(YOUR GOAL)
Pictures aside, repeat every record below exactly.

#####

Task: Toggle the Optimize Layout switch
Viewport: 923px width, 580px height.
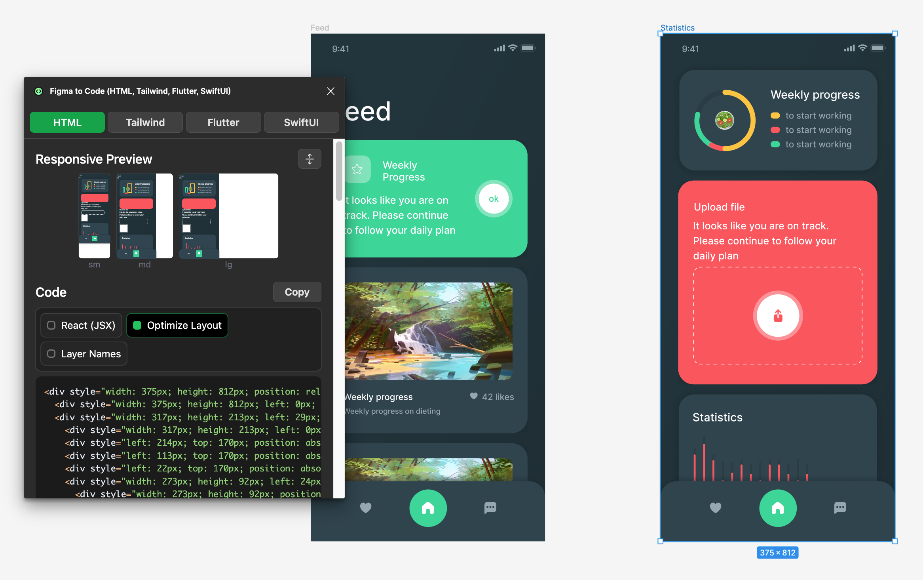Action: coord(136,326)
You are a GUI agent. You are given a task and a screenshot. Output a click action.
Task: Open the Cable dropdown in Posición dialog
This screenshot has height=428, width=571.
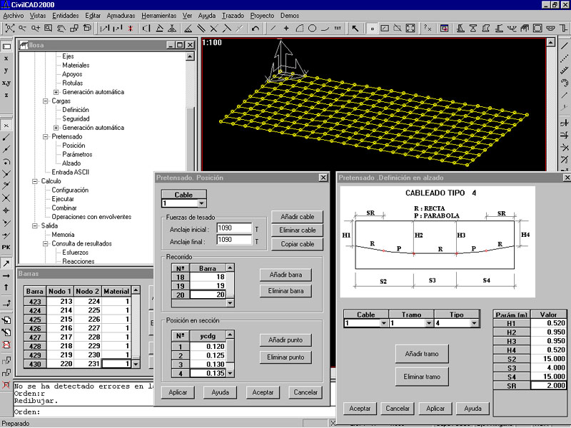[x=201, y=203]
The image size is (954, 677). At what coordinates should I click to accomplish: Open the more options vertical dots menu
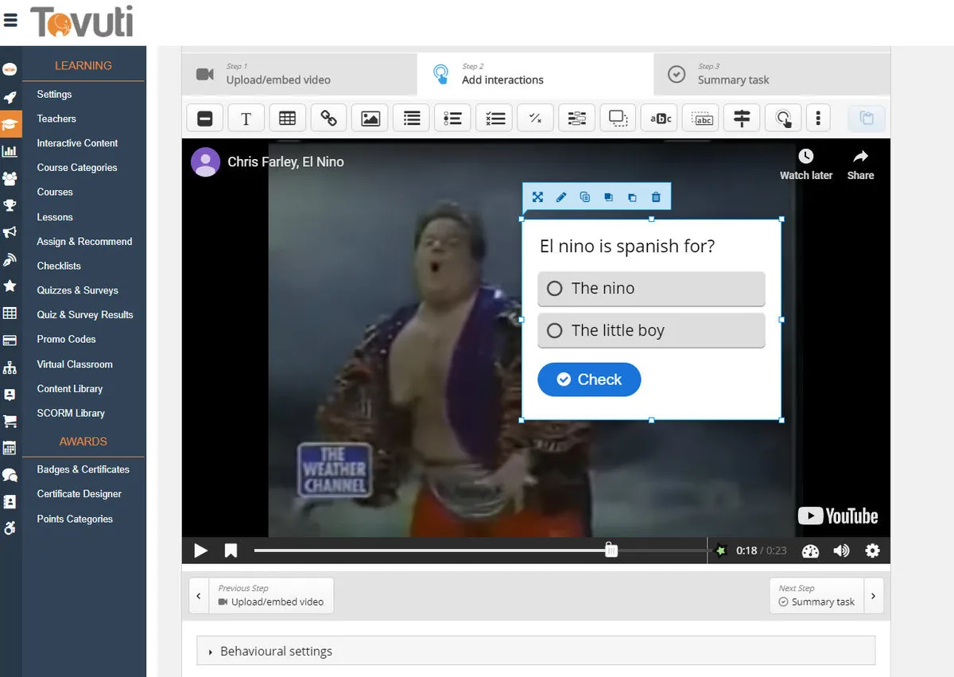tap(818, 119)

#####

(PROBLEM SOLUTION)
Task: Toggle the Optimize Layout switch
Viewport: 923px width, 580px height.
Action: coord(136,326)
You are a GUI agent. You are given a task and a screenshot. Output a click action.
Task: Open the Cable dropdown in Posición dialog
This screenshot has height=428, width=571.
[x=201, y=203]
The image size is (954, 677). At what coordinates should I click to accomplish: Open the more options vertical dots menu
tap(818, 119)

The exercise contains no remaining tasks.